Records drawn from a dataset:
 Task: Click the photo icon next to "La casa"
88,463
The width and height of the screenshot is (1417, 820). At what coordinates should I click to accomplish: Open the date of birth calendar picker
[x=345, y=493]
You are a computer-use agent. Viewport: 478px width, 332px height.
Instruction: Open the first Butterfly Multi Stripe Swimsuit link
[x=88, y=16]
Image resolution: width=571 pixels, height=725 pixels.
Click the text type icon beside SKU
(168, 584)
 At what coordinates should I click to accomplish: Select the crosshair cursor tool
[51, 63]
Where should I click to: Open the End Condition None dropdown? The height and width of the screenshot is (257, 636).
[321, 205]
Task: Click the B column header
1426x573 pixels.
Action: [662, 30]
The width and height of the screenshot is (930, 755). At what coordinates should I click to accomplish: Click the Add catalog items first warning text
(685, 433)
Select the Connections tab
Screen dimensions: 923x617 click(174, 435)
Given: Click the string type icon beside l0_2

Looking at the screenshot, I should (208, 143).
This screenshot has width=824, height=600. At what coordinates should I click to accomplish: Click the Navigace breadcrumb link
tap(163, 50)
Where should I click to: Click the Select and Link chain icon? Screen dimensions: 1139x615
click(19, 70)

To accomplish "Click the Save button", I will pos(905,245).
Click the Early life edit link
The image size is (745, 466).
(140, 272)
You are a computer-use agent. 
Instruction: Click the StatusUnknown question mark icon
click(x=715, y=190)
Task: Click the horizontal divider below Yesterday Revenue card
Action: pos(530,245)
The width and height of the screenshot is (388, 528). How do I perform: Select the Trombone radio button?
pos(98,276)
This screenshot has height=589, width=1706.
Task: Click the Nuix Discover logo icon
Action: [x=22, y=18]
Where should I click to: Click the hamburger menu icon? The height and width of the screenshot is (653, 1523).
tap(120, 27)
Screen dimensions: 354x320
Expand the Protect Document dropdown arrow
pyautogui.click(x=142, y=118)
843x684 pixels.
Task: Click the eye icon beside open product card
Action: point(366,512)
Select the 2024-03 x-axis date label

→ Requirement:
For the word "computer", go through the records and show each line that carries it.

→ Task response:
You are a computer-use agent. Viewport: 478px width, 332px height.
You are a computer-use agent. 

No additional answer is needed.